I was born and grew up just outside of Boston. In my family, and certainly my neighbourhood, I knew a few people whose Boston accents were the strong and stereotyped non-rhotic, that is, R-less, variety. Amongst older folks I knew a few who made floor and door into two syllable words, or said tonic for soda/pop and rubbish for garbage. I also knew lots of folks who, if pushed by someone from elsewhere, could say, “Park the car in Harvard Yard,” as a generic newscaster from who-knows-where America with strong R’s, glare at the stranger for having even asked, and then promptly drop their R’s again when not being overheard. And then I know the accent-deniers. The ones, as I used to be, who, having heard ‘stronger’ accents claimed not to have Boston accents.
This, of course, is nonsense. They pronounced their R’s--because this was the only element mocked enough for them to even know how to avoid--but their vowels and innotations and vocabulary, while not enough to get them a starring role in Good Will Hunting, would tell any trained linguist’s ear, “You are not from anywhere else though.” I discovered myself to be in this category when I lived in California where, despite having mastered my R’s through years of speech therapy, my references to package stores, water bubblers, and shopping carriages, my refusing to say “the” before highway numbers, my insistence than an uncle’s wife is not an insect, and even how I said the word “both” (apparently as if there is an L in there, bawlth), turned out to all be my invasive Boston dialect and accent.
A simpler truth with my Boston is this: anybody who grew up in Boston and learned English in Boston has a Boston accent. Maybe not the stereotypical one, but a Boston accent. As I have interacted with people in other places, I discovered this internalised shame of one’s home region is nearly universal. I have met countless Southerners who insist they don’t have Southern accents. But... they do. And now I live in Canada, surrounded by Canadians who insist they don’t have Canadian accents. And no, they don’t sound like exactly the moose from Brother Bear, but they don’t sound English or American or Australian either.
We all have some accent, as a natural consequence of our upbringing. Accents are comparative. They only exist in contrast to other accents. There is no neutral English. There is only privileged or pretend standardised English. And given we have some accent, we each exist on a few spectra: 1. How “thick” is our accent, at least compared to someone else’s arbitrary standard. 2. How much self-awareness do we have of our accent.

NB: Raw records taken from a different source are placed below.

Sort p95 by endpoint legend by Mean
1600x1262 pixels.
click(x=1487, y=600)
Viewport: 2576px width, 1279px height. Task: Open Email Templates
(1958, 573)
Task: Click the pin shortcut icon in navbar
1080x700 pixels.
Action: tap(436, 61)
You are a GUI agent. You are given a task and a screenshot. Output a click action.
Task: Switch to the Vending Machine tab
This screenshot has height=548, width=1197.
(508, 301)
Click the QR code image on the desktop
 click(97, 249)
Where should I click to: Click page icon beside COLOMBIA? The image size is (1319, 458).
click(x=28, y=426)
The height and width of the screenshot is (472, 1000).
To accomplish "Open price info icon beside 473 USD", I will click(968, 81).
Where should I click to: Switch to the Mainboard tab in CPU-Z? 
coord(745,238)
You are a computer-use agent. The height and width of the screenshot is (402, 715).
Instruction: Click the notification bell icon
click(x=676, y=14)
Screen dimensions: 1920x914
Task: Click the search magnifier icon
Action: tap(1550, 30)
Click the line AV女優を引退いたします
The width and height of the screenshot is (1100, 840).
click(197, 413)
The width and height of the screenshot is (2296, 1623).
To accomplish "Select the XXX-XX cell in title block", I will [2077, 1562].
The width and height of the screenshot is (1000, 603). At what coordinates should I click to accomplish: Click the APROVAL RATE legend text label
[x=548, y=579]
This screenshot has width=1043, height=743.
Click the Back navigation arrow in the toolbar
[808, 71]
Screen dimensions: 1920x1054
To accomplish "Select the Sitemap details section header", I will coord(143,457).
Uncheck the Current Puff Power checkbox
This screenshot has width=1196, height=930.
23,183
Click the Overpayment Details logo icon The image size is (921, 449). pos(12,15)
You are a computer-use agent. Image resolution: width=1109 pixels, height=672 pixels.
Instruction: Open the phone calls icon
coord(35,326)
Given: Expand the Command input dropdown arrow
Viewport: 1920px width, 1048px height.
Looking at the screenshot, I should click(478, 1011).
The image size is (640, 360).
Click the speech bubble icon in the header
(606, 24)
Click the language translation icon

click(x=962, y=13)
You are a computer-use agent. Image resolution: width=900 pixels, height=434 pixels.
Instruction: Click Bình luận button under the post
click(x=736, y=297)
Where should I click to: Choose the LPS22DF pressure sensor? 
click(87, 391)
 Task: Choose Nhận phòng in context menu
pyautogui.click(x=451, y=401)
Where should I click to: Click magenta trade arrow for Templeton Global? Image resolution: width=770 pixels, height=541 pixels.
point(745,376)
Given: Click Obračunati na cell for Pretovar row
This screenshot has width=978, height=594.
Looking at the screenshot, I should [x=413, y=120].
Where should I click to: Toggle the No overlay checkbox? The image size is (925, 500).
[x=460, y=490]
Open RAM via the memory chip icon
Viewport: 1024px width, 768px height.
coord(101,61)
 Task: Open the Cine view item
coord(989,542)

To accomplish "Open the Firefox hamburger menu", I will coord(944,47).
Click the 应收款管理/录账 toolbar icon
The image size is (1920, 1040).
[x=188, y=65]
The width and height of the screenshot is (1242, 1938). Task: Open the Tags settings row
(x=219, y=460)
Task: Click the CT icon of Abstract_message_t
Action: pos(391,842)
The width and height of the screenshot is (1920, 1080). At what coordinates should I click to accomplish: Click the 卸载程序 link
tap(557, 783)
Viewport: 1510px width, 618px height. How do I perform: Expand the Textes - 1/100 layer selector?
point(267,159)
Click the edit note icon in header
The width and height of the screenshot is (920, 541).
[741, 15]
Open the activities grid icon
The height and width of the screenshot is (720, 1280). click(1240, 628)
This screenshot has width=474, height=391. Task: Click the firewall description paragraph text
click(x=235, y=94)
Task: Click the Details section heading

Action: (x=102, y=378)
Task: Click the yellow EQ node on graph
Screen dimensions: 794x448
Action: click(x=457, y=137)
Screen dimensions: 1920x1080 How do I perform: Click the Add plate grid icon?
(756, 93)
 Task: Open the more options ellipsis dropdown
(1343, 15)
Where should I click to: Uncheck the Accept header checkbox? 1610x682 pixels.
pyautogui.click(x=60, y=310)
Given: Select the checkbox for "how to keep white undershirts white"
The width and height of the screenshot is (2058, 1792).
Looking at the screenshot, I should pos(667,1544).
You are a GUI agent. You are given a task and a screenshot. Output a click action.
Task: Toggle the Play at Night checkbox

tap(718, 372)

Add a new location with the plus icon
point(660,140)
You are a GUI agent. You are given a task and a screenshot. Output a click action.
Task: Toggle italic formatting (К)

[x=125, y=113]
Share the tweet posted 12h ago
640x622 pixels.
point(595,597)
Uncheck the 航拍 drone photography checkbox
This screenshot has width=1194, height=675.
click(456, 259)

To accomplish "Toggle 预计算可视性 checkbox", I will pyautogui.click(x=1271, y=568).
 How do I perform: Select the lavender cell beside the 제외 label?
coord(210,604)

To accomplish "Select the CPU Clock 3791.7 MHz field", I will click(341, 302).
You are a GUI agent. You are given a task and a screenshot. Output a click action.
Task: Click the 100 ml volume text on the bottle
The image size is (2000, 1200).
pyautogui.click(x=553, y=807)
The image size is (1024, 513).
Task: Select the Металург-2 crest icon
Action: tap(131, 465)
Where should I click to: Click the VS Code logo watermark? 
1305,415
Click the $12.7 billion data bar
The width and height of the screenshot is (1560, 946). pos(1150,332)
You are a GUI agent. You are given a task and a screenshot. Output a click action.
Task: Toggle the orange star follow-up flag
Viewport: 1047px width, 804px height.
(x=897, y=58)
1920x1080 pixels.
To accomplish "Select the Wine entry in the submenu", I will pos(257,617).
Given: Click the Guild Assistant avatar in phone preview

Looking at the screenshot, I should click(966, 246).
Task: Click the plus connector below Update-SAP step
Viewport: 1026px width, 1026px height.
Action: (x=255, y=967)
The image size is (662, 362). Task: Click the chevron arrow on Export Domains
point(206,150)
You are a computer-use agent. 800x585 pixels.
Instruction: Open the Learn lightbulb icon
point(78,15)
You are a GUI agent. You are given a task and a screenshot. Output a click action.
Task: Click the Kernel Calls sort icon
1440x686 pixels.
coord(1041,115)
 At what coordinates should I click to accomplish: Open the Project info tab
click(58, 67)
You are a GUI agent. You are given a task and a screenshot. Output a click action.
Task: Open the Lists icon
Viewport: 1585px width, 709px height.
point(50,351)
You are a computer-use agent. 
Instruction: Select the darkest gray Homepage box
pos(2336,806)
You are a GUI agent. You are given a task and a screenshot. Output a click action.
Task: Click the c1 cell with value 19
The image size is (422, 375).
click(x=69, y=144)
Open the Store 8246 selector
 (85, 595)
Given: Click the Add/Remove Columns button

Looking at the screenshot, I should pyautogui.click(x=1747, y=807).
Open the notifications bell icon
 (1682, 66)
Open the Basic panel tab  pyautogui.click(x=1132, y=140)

And 3. How much do we know how to control it, in order to blend in to other settings of people from different places or social classes. Having an accent is inevitable for anyone who speaks. It is learned, even if you don’t remember learning it. No accent is innately superior by any objective measure, but some accents do have higher prestige in any given setting. And some people are better than others at masking the way they sound to access the prestige that goes with sounding different, sounding “proper.”
They may even claim to be wicked smart for pulling that off, but they ain’t no better than anyone else.